Output the entries in full and verbatim, pictures omitted.

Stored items
───

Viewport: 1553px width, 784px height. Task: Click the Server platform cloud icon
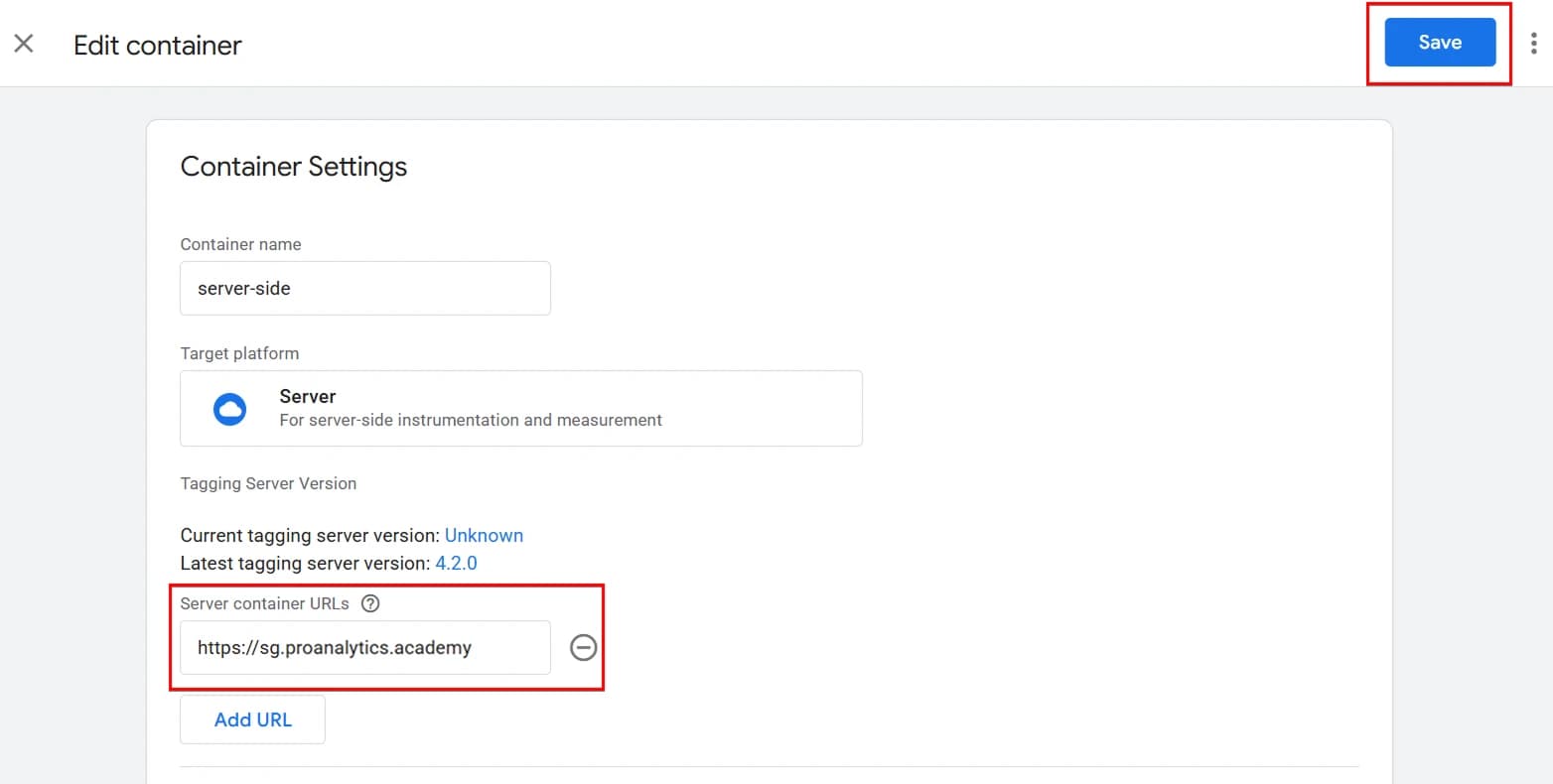(x=230, y=408)
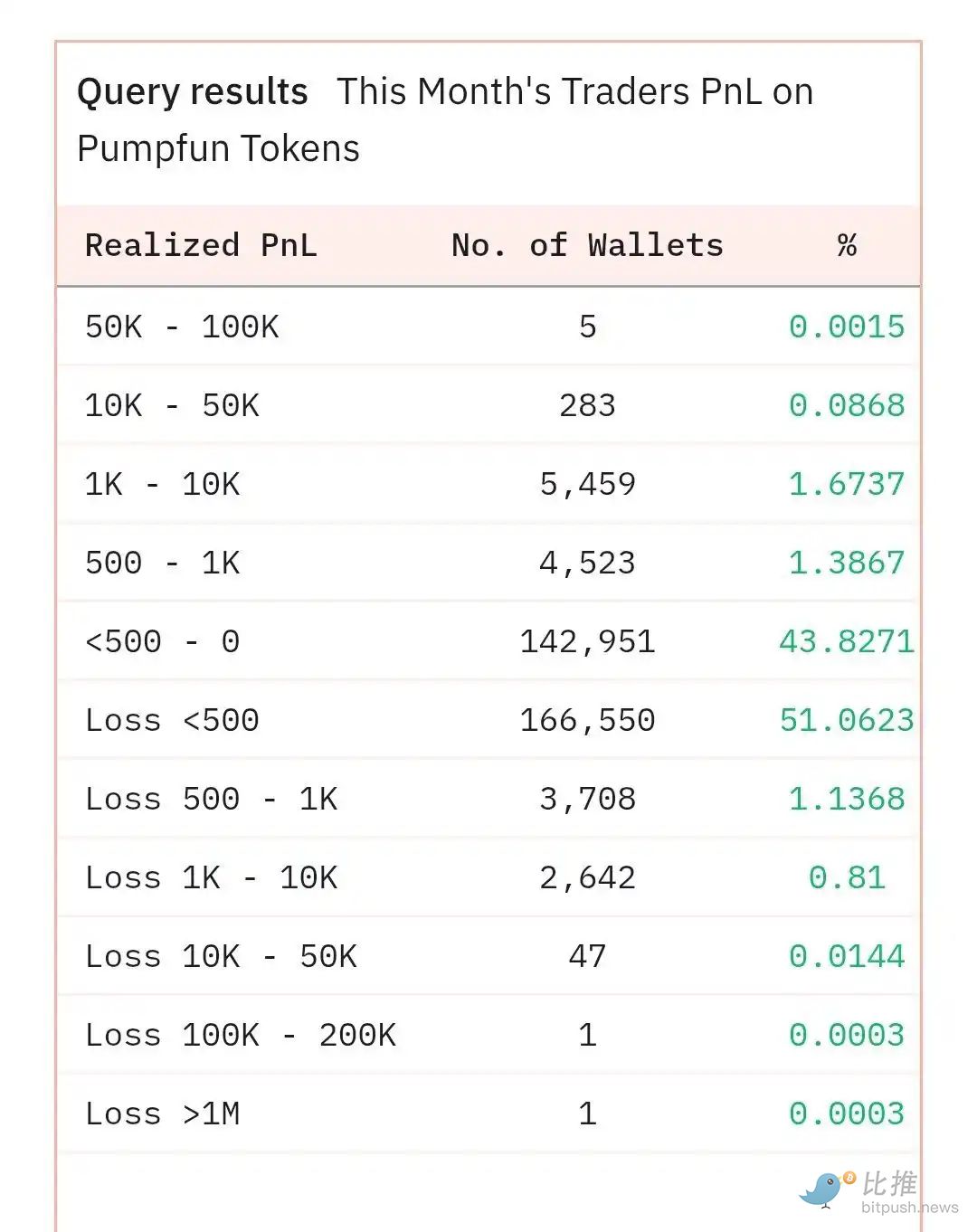The height and width of the screenshot is (1232, 977).
Task: Click the 43.8271 percentage value
Action: pos(846,641)
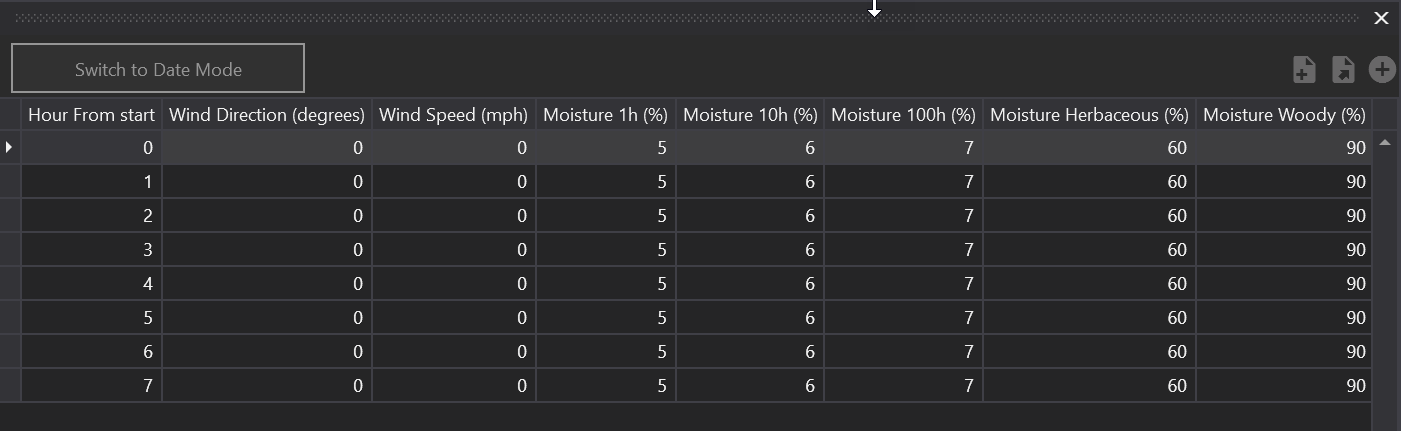Click Wind Speed cell in hour 3 row
Image resolution: width=1401 pixels, height=431 pixels.
pyautogui.click(x=453, y=250)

───

▸ Answer space:
Viewport: 1553px width, 784px height. Task: Click the Server platform cloud icon
(x=230, y=408)
The height and width of the screenshot is (1232, 977).
Task: Click the 43.8271 percentage value
Action: pos(846,641)
Click Wind Speed cell in hour 3 row
Image resolution: width=1401 pixels, height=431 pixels.
pyautogui.click(x=453, y=250)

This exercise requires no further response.